An induction cooker uses induction heating for cooking. Unlike other forms of cooking, heat is generated directly in the pot or pan (cooking vessel), as opposed to being generated in the stovetop by electrical coils or burning gas. To be used on an induction cooker, a cooking vessel must be made of a ferromagnetic metal.
In an induction cooker, a coil of copper wire is placed underneath the cooking pot. An alternating electric current flows through the coil, which produces an oscillating magnetic field. This field induces an electric current in the pot. Current flowing in the metal pot produces resistive heating which heats the food. While the current is large, it is produced by a low voltage.
An induction cooker is faster and more energy-efficient than a traditional electric hob. It allows instant control of cooking energy similar to gas burners. Because induction heats the cooking vessel itself, the possibility of burn injury is significantly less than with other methods; the surface of the cook top is only heated from contact with the vessel.
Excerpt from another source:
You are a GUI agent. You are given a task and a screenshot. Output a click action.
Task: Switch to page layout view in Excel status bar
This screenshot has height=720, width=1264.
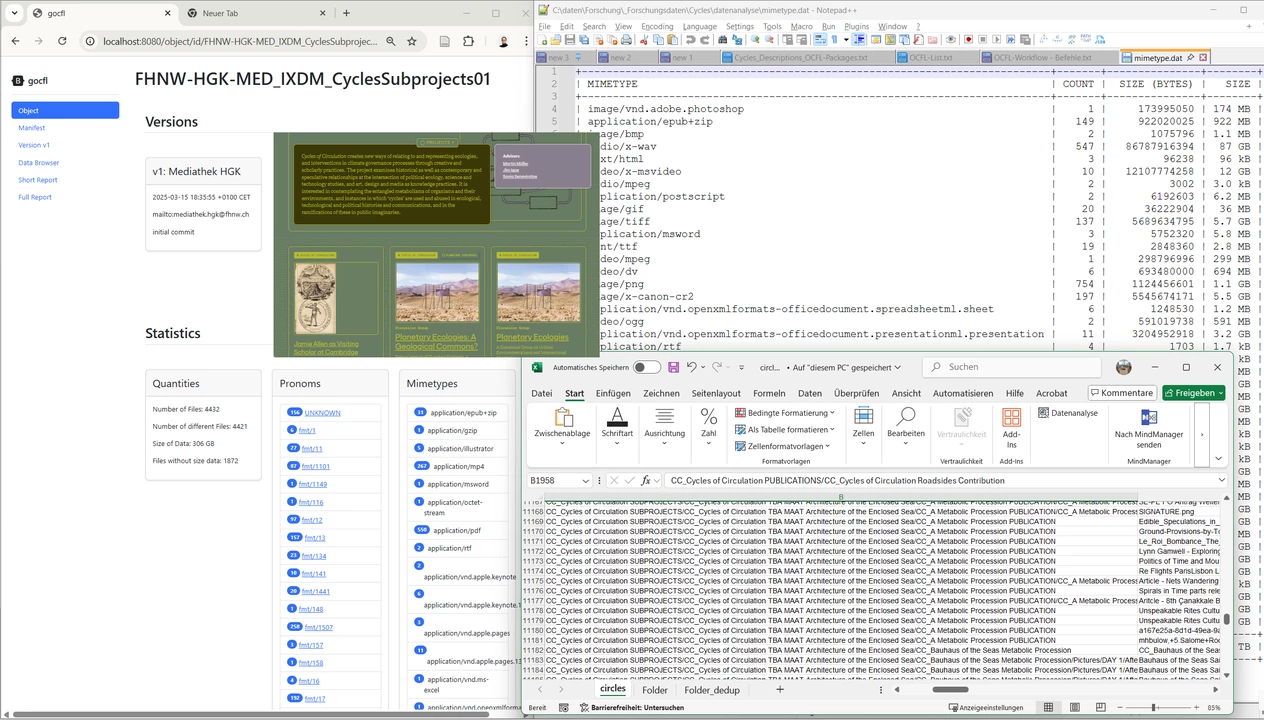1073,707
There are no flames or red-hot electric heating elements as found in traditional cooking equipment. The induction effect does not heat the air around the vessel, resulting in further energy efficiencies; some air is blown through the cooktop to cool the electronics, but this air emerges only a little warmer than ambient temperature.
Induced current can heat any type of metal, but the magnetic properties of a steel vessel concentrates the induced current in a thin layer near the surface, which makes the heating effect stronger. In non-magnetic materials like aluminum, the magnetic field penetrates too far, and the induced current encounters little resistance in the metal. Practical induction cookers are designed for ferromagnetic pots that will stick to a magnet.
Since heat is being generated by an induced electric current, the unit can detect whether cookware is present (or whether its contents have boiled dry) by monitoring how much power is being absorbed. That allows such functions as keeping a pot at minimal boil or automatically turning an element off when cookware is removed from it.